La prise d’antidépresseurs au cours de la grossesse est associée à un risque accru d’autisme pour l’enfant, selon une étude parue ce lundi dans le JAMA Pediatrics. Plus précisément, ce sont les inhibiteurs sélectifs de la recapture de la sérotonine (ISRS) qui sont mis en cause.
Jusqu’à présent, peu de travaux de recherche ont examiné l’effet des antidépresseurs sur le risque de développer des troubles du spectre autistique pour l’enfant. Ainsi, au vu des données disponibles, l’usage des IRS n’était jusqu'ici pas contre-indiqué lors de la grossesse. « Si un antidépresseur inhibiteur de recapture de la sérotonine est nécessaire, une des molécules suivantes peut être utilisée, quel que soit le terme de la grossesse : fluoxétine (Prozac®), sertraline (Zoloft®), paroxétine (Deroxat®), citalopram (Seropram®) ou escitalopram (Seroplex®) », liste le Centre de référence sur les agents tératogènes (CRAT) sur son site internet.
Plus de 145 000 grossesses suivies
Pour mieux comprendre l’effet à long terme de ces molécules sur le développement neurologique de l’enfant, les chercheurs de l’université de Montréal ont étudié les données de santé de toutes les grossesses et enfants nés entre janvier 1998 et décembre 2009, soit 145 456 enfants nés à terme. Parmi eux, 1 054 enfants présentaient au moins un trouble du spectre autistique. Les garçons étaient les plus touchés (4 garçons pour une fille).
Les auteurs canadiens ont identifié 4 724 enfants exposés in utero aux antidépresseurs. Près de 90 % d’entre eux ont été exposé au cours du 1er trimestre, et pour plus de la moitié l’usage de ces médicaments est survenu au 2nd et/ou au 3ème trimestre. Par ailleurs, selon les données collectées, un diagnostic d’autisme a été posé chez 31 enfants exposés lors des derniers trimestres de grossesses et 40 enfants exposés au cours du 1er trimestre.
Selon les résultats, l’usage d’antidépresseurs pendant le 2ème et/ou le 3ème trimestre de grossesse est associé à un risque accru de 87 % d’autisme. Alors qu’aucune association n’a été observée entre l’utilisation de ces médicaments au cours des premiers mois de la grossesse ou l’année précédente. Les auteurs précisent, par ailleurs, que cette augmentation du risque est observée uniquement pour les ISRS prescrits dans les derniers mois de la grossesse, et pour l’usage de plus d’une classe d’antidépresseurs.
Des prescriptions évitables ?
Les chercheurs suggèrent que plusieurs mécanismes peuvent expliquer l’effet de ces médicaments. « Les ISRS sont capables de traverser le placenta et sont retrouvés dans le liquide amniotique. La sérotonine module de nombreux processus développementaux prénataux et postnatauxl, y compris la division cellulaire, la migration neuronale, la différenciation cellulaire et la formation de synapses », expliquent-ils. Ainsi, les ISRS en favorisant l’accumulation de sérotonine pourrait altérer le développement cérébral des enfants et conduire à l’apparition des troubles du spectre autistique.

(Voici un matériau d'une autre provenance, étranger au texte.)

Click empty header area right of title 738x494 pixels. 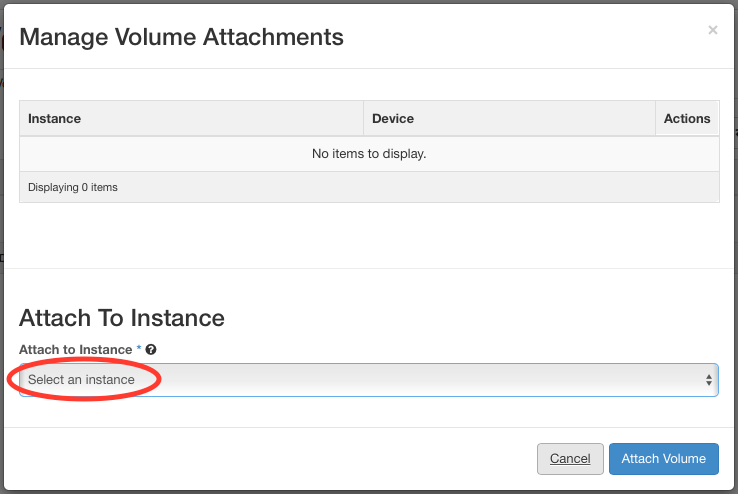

Cependant, les chercheurs indiquent que les dossiers médicaux ne contenaient pas toujours toutes les ordonnances. Le mode de vie des femmes (tabagisme, indice de masse corporelle...) n’était pas non plus indiqué. Ainsi, les scientifiques ne peuvent pas exclure ces facteurs de risque.
Néanmoins, Anick Bérard, principal auteur de cette étude, souligne que plus de 80 % des patientes sous antidépresseurs souffrent de dépression légère. Pour ces femmes, les prescriptions pourraient être remplacées par des thérapies cognitives et comportementales. Le Dr Bérard aussi sur l'importance pour les femmes prenant des ISRS de parler de leur projet de grossesse avec leur médecin traitant, afin d'envisager les alternatives thérapeutiques possibles.